Saat tulang patah, sel-sel khusus dalam tubuh langsung mulai bekerja. Salah satunya adalah osteoblas, sel yang bertanggung jawab membangun kembali jaringan tulang di area cedera. Namun, pada orang dewasa, sel lain bernama osteoklas tetap aktif menyerap jaringan tulang—bahkan saat proses penyembuhan sedang berlangsung. Ini menciptakan ketidakseimbangan: sementara osteoblas berusaha menyambungkan kembali tulang, osteoklas justru mengikis bagian sekitarnya.

Perbedaan ini menjelaskan mengapa pemulihan patah tulang pada orang dewasa bisa memakan waktu berminggu-minggu bahkan berbulan-bulan. Faktor lain seperti asupan nutrisi, aktivitas fisik, dan kesehatan secara keseluruhan juga turut memengaruhi laju penyembuhan. Kalsium dan vitamin D, misalnya, sangat penting untuk mendukung kerja osteoblas.
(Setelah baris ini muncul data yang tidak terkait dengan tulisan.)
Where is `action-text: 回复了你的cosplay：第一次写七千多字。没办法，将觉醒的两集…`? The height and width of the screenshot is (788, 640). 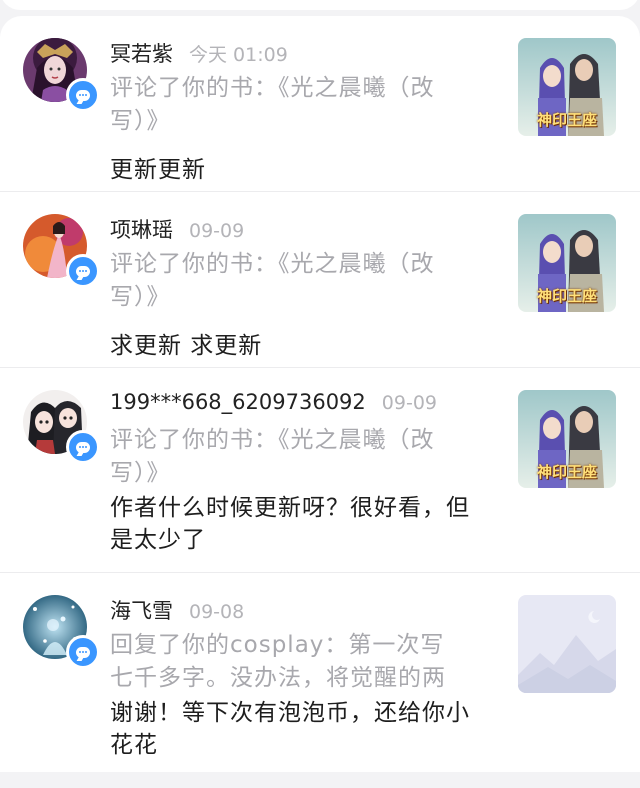 action-text: 回复了你的cosplay：第一次写七千多字。没办法，将觉醒的两集… is located at coordinates (278, 662).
Selain itu, aliran darah ke area tulang yang cedera juga cenderung lebih lambat pada orang tua, memperlambat pasokan nutrisi dan sel-sel penyembuh. Gaya hidup yang kurang bergerak pun bisa memperparah kondisi, karena tulang butuh stimulasi mekanis untuk tetap kuat.

Oleh karena itu, kesabaran dan perawatan yang tepat sangat penting. Istirahat cukup, konsumsi makanan bergizi, serta mengikuti anjuran dokter akan membantu tubuh bekerja lebih efisien dalam memperbaiki tulang yang patah.